Sean Baker poursuit l’exploration de l’Amérique décatie à travers le portait peu glorieux d’un ex acteur porno. Une comédie franche et acide par le réalisateur de The Florida Project.
Après The Florida Project qui suivait le quotidien d’enfants défavorisés dans les environs de Disneyland, Sean Baker poursuit l’exploration de l’Amérique décatie en s’intéressant à une industrie tout aussi fondée sur l’illusion, mais pour un autre public : le porno. Un acteur autrefois célèbre rentre chez son ex-femme et tente de renouer avec le succès. La comédie est aussi franche qu’assumée, et force est d’admettre que Simon Rex (lui-même ex acteur porno) instille avec énergie tout qu’il faut de charme, de maladresse et de de bêtise. Le bonimenteur malhonnête use d’une séduction permanente qui franchit les limites du cadre pour atteindre le spectateur presque attendri par ses frasques.

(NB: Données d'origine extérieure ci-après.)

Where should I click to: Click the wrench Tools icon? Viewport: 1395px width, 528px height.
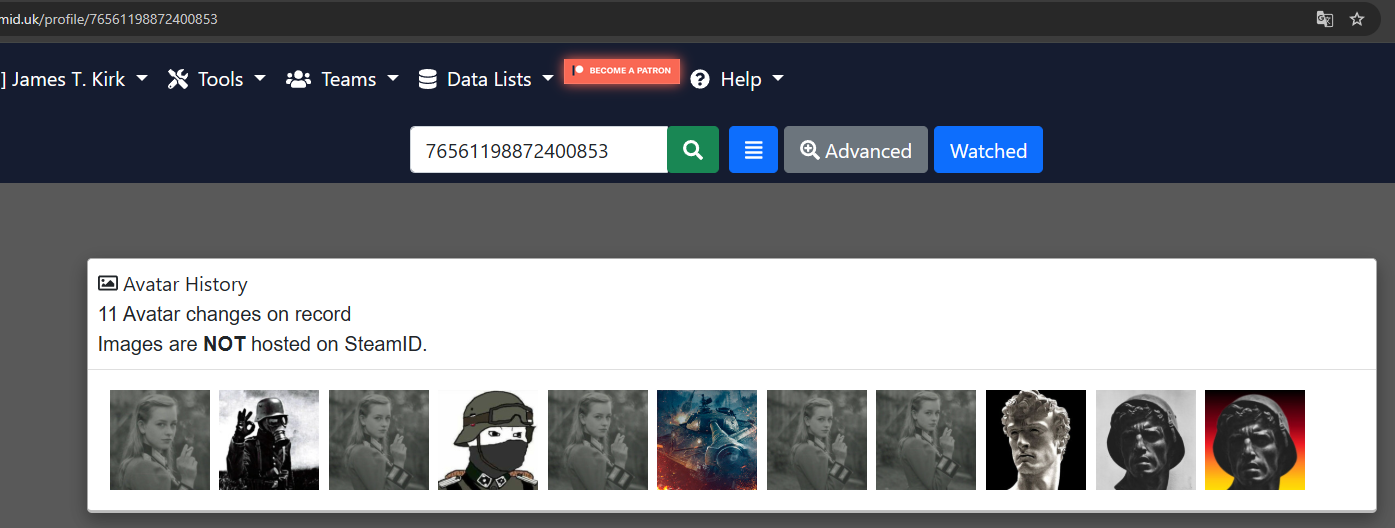178,79
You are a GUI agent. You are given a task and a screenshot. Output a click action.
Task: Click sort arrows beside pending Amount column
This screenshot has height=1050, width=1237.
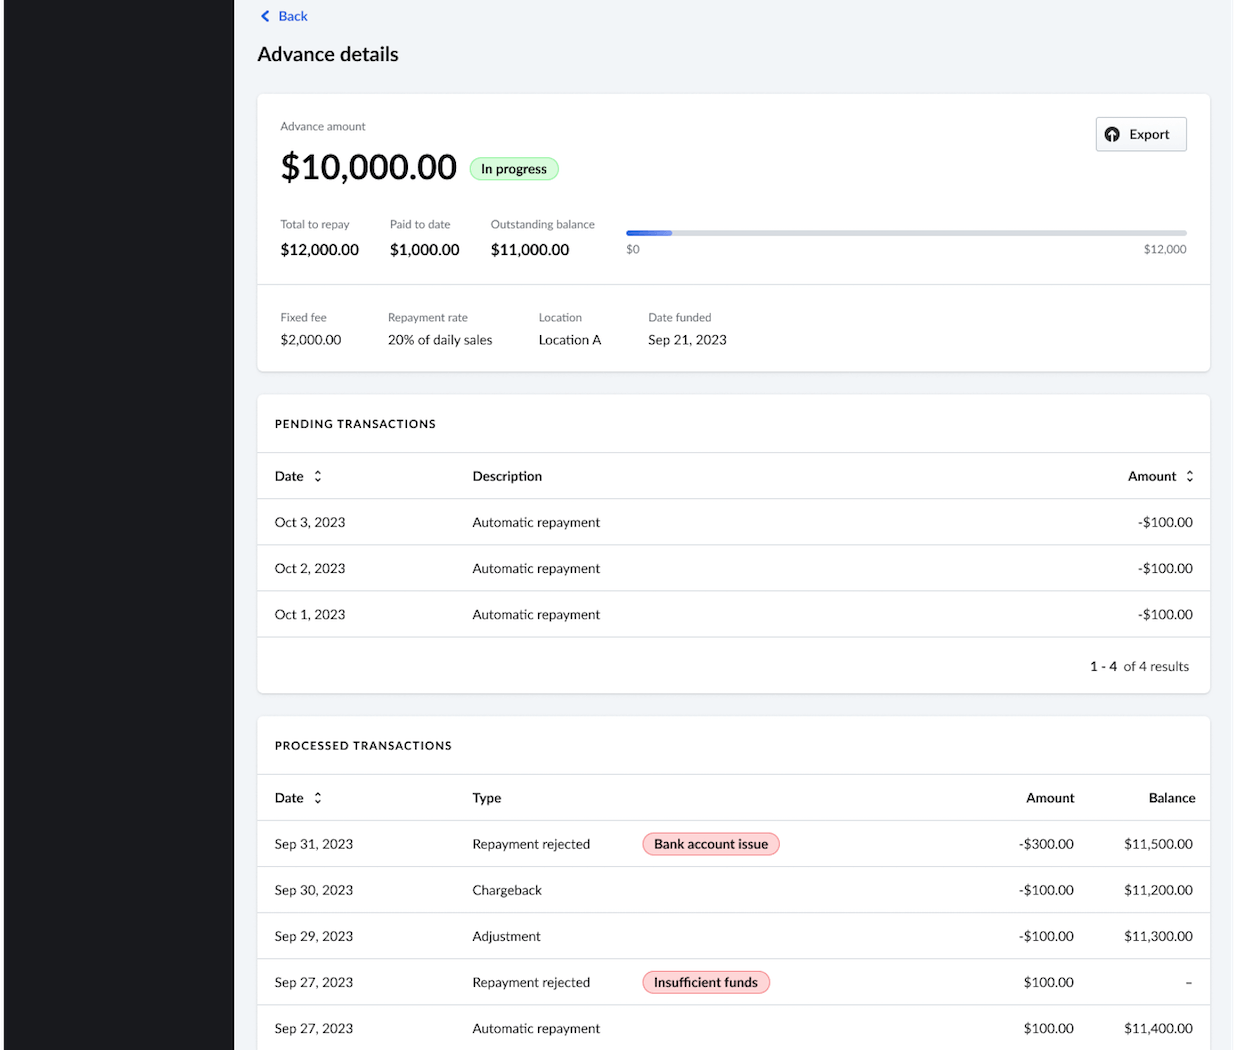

Car le terrain à conquérir est avant tout un champ de ruine : du mobile home de son ex femme vivant avec sa mère, le réveillant chaque matin par son programme télé, aux raffineries en arrière-plan, les opportunités semblent maigres. La désillusion, constante, offre deux option : la drogue, évidemment, et le mensonge, à l’instar de son voisin, s’inventant minablement un statut de vétéran, alors que le protagoniste va lui-même imaginer relancer sa carrière en séduisant une adolescente travaillant dans un restaurant de donut, qui rappelle par ses couleurs tristement criardes le motel de Florida Project.
Red Rocket propose donc de mêler deux tonalités, et presque deux regards sur l’Amérique des laissés pour compte. La comédie sur ces branques de la débrouille instille une empathie et une forme de sublimation pour un récit qui, malgré ses 2h08, ne perd jamais son rythme ; mais celle-ci ne se débarrasse jamais d’une acidité noire, et d’un véritable malaise quant au portrait du parfait connard qui s’y joue. Menteur, manipulateur, Mikey transforme le désespoir social en toxicité active, et sa corruption de sa nouvelle conquête mêle la désinvolture et l’effroi. Quelques scènes, rare et judicieusement disposées, offre ces béances de lucidité où la sincérité (la demande de la mère sur ses intentions), la beauté (le chant de Strawberry) ou le silence (lors de l’annonce du départ) parviennent à prendre la mesure des ravages occasionnés. Mais la fuite en avant par l’illusion l’emporte, alors qu’en arrière-fond, un tonitruant homme médiatique nommé Donald Trump se présente à la convention 2016 du parti républicain. Les ferments sont tous présents sur cette terre stérile en idéaux, et la conquête du bitume par un loser à vélo ne pourra que se terminer par un carambolage.